Another project, the brainchild of Harvard Chan School postdoc and 2005 College graduate Stacy Blondin, was ver-EAT-tas, a labeling system piloted in the undergraduate houses from fall 2018 until the end of the 2019 academic year that was designed to show students the impact of their food choices on the environment. The project came out of the Climate Change Solutions Fund from the Office of the President, and employed a red, yellow, green-coded system on all foods in Harvard’s dining halls denoting most to least adverse impact on the environment. Blondin says 75 percent of surveyed students would like to continue to see such labels in dining halls so the University Dining Services is working out the details for implementing them.

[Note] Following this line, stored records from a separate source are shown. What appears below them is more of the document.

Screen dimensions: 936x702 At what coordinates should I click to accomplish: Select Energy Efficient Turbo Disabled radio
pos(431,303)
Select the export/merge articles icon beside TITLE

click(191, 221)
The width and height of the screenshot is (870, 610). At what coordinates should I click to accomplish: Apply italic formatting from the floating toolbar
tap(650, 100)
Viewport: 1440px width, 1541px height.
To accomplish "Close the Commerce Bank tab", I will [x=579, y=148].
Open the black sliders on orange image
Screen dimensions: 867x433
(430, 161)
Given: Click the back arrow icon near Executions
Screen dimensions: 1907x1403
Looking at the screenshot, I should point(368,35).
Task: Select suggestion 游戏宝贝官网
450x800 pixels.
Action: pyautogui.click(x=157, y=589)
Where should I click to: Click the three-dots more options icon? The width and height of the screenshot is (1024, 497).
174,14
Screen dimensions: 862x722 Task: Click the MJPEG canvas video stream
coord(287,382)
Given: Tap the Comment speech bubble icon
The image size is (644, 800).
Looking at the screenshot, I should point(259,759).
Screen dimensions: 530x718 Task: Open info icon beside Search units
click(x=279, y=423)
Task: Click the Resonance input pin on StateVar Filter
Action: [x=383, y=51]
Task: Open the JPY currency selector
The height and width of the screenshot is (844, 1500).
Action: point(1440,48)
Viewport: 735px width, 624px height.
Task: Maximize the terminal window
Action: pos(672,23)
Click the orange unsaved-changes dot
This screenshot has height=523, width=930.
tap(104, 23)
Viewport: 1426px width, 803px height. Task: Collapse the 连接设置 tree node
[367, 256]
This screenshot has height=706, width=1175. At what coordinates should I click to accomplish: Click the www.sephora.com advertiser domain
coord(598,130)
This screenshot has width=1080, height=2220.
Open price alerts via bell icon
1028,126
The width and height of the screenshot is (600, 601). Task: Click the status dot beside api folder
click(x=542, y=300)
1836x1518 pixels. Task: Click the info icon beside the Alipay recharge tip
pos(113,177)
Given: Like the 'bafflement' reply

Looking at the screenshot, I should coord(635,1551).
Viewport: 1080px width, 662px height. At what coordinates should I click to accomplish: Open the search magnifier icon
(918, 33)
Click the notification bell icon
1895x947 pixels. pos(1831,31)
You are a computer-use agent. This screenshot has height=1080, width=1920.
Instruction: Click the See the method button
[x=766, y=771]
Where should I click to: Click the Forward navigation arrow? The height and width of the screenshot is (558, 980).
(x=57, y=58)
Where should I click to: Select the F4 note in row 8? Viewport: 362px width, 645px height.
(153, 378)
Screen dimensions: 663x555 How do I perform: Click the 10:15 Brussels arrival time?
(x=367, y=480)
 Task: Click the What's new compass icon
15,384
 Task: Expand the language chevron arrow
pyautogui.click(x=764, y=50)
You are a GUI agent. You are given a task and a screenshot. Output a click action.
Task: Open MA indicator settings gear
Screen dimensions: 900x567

“Over the past 15 years, I’ve seen a tremendous amount of projects in terms of Harvard’s commitment to sustainability and food systems in particular,” said Blondin. “Harvard is now doing a lot more in terms of sourcing food locally and educating the community on food sustainability. Harvard University Dining Services has been tremendously supportive of ideas to motivate students to eat more sustainably and healthily, and its menu has progressed in terms of its diversity, its representation of different cultures and ethnicities, and with regards to issues around food sourcing and the environmental impacts of food.”
Major food vendors on campus outside of the undergraduate houses, such as Restaurant Associates, Rebecca’s Café, and Rock Café have also been committed to reducing their environmental impact, and have been offering increasingly diverse and delicious plant-based options in their cafeterias and catering operations. On Sept. 28, Harvard will host the “Let’s Talk About Food – Saving the Planet One Bite at a Time” Food Festival on the plaza at the Science Center. The day will include talks on nutrition, wellness, climate concerns, plant-based diets and meat substitutes, demonstrations, and tastings.
Additional signatories announced today by the Cool Food Pledge’s convening organization, the World Resources Institute (WRI), include the World Bank, IKEA, BASF, the University of Pittsburgh, and the City of Ghent (Belgium). According to the WRI, data indicate that if the current signatories collectively hit the 25 percent reduction target by 2030, they will avoid more than 780,000 tons carbon dioxide equivalent of food-related greenhouse gas emissions annually, which is about the same as taking more than 160,000 cars off the road.
Of course, while the principal focus of the pledge is on decarbonization, the Cool Food Pledge includes many mentions of the reality that food sustainability only works when people like what they eat, said Bernstein.
“We’re hard at work to harmonize the quality of the nutrition in the food we serve, its sustainability and its enjoyability, and we look forward to growing our impact, in collaboration with our community members and our fellow Cool Food Pledge signatories, into the future,” he said.